Step 4: Display and Export

Display your diagram and save it in various formats.

fig.show()  # Display in Jupyter notebook or browser

# Export options
fig.write_html("budget_sankey.html")  # Interactive web version
fig.write_image("budget_sankey.png")  # Static image

Sankey Diagram in R

R's networkD3 package is another powerful tool for creating interactive, web-ready Sankey diagrams. This approach offers built-in interactivity like hover effects and easy integration with R Markdown.

Step 1: Setup and Data Preparation

First, install and load the required packages, then structure your data into nodes and links dataframes.

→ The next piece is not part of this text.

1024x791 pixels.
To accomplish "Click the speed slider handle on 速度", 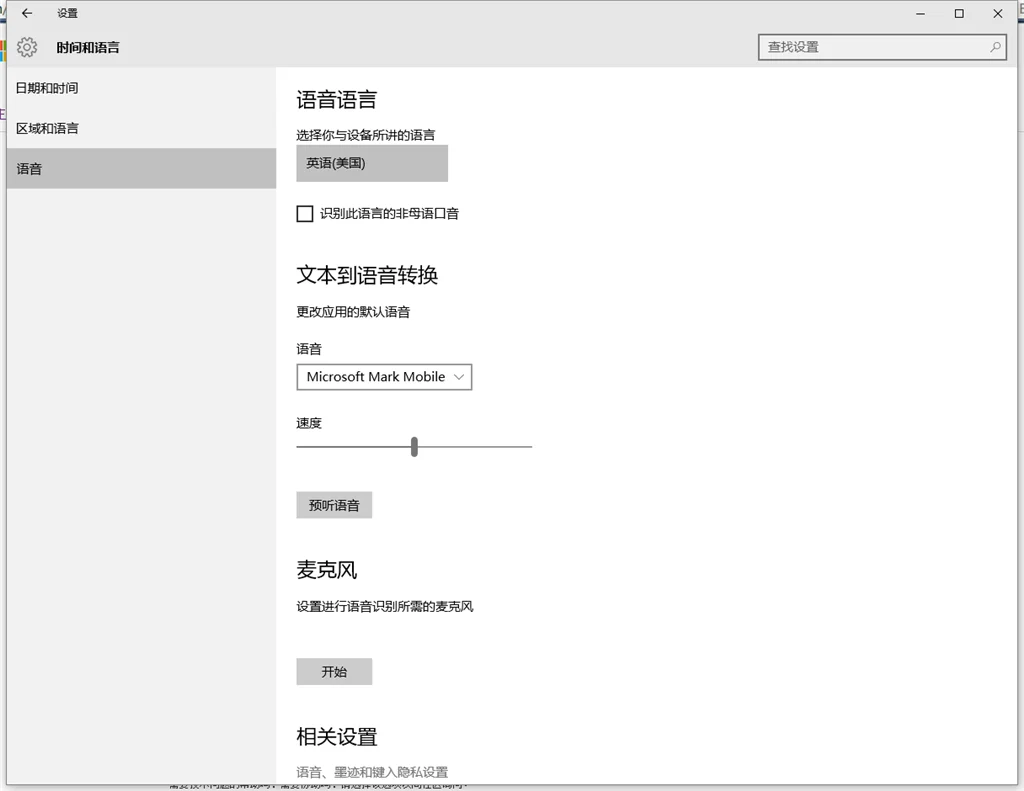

# Install required packages (run once)
install.packages(c("networkD3", "dplyr"))

# Load libraries
library(networkD3)
library(dplyr)

# Create nodes dataframe
nodes <- data.frame(
  name = c("Annual Budget", "Marketing", "Operations", "R&D",
           "Digital Ads", "Events", "Content", "Salaries", 
           "Office", "Utilities", "Software", "Equipment")
)

# Create links dataframe (note: networkD3 uses 0-based indexing)
links <- data.frame(
  source = c(0, 0, 0, 1, 1, 1, 2, 2, 2, 3, 3),
  target = c(1, 2, 3, 4, 5, 6, 7, 8, 9, 10, 11),
  value = c(40, 35, 25, 25, 10, 5, 20, 10, 5, 15, 10)
)

Step 2: Basic Sankey Creation

Create your diagram using the sankeyNetwork() function.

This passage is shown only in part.